Complete step-by-step answer
Let us consider the given equation,
$\dfrac{{dy}}{{dx}} - 3y\cot x = \sin 2x$

This equation can be compared with the standard form, $\dfrac{{dy}}{{dx}} + Py = Q$ to find the value of P and Q.

Thus, on comparing we get;
$P = - 3\cot x$
And,
$Q = \sin 2x$


Now, we will now be calculating the integrating factor, using the formula;
${\text{IF}} = {e^{\int {Pdx} }}$

We will now substitute, $P = - 3\cot x$ into the above formula, and find the value of the integrating factor.
\[
   \Rightarrow {e^{\int { - 3\cot xdx} }} = {e^{ - 3\int {\cot xdx} }} \\
   = {e^{ - 3\log |\sin x|}} \\
   = {e^{\log |\sin x{|^{ - 3}}}} \\
   = {e^{\log \dfrac{1}{{|{{\sin }^3}x|}}}} \\
   = {e^{\log |\cos e{c^3}x|}} \\
   = \cos e{c^3}x \\
\]

Thus, we get the value of the integrating factor to be equal to $\cos e{c^3}x$.

Now, we know that the solution to the differential equation of the given form, is given by;
$y \times {\text{IF}} = \int {Q \cdot {\text{IF}}dx} $. Thus, we substitute the given values into the formula to find the solution to the given equation.

\[
  y \times \cos e{c^3}x = \int {\sin 2x \cdot \cos e{c^3}xdx} \\
   \Rightarrow y \times \cos e{c^3}x = \int {\dfrac{{2\sin x\cos x}}{{{{\sin }^3}x}}dx} \\
   \Rightarrow y\cos e{c^3}x = \int {\dfrac{{2\cos x}}{{{{\sin }^2}x}}dx} \\
   \Rightarrow y\cos e{c^3}x = \int {2\dfrac{{\cos x}}{{\sin x}} \times \dfrac{1}{{\sin x}}dx} \\
   \Rightarrow y\cos e{c^3}x = 2\int {\cot x\cos ecxdx} \\
\]

Now, we will use the known integration that, $\int {\cot x\cos ecxdx = - \cos ecx + c} $ .
\[
   \Rightarrow y\cos e{c^3}x = 2\left( { - \cos ecx} \right) + c \\
   \Rightarrow y = \dfrac{{ - 2\cos ecx}}{{\cos e{c^3}x}} + \dfrac{c}{{\cos e{c^3}x}} \\
   \Rightarrow y = \dfrac{{ - 2}}{{\cos e{c^2}x}} + \dfrac{c}{{\cos e{c^3}x}} \\
   \Rightarrow y = - 2{\sin ^2}x + c{\sin ^3}x \\
\]
which is the required solution.

Hence, option (D) is the correct option.

Note: There are numerous ways to solve these types of questions, like, for example, you could have begun the solution using the trigonometric relations and formulae and tried finding the solution to the given equation by separating the variables.
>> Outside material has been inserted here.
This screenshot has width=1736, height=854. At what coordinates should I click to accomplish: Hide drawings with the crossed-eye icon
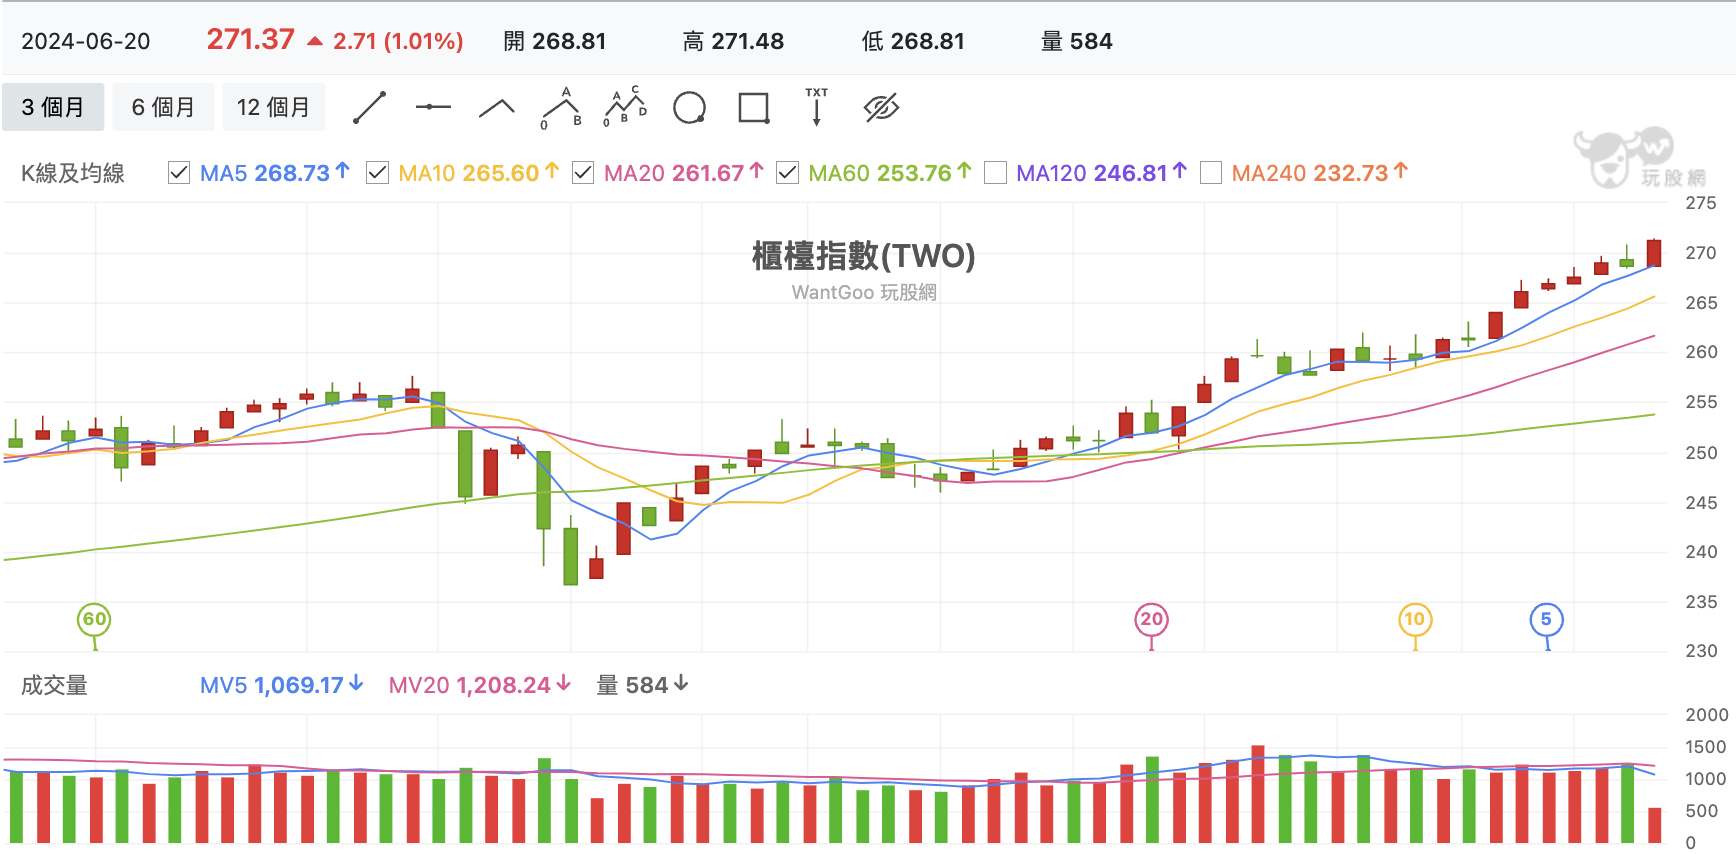[881, 108]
But after a certain number of steps you would have noticed that the complexity of the equation has increased. So, wherever you find equations having the term, $\dfrac{{dy}}{{dx}}$ and the question is asking to find its solutions, just use the method of integrating factor. This method is time saving and reduces the complexity of the given equation.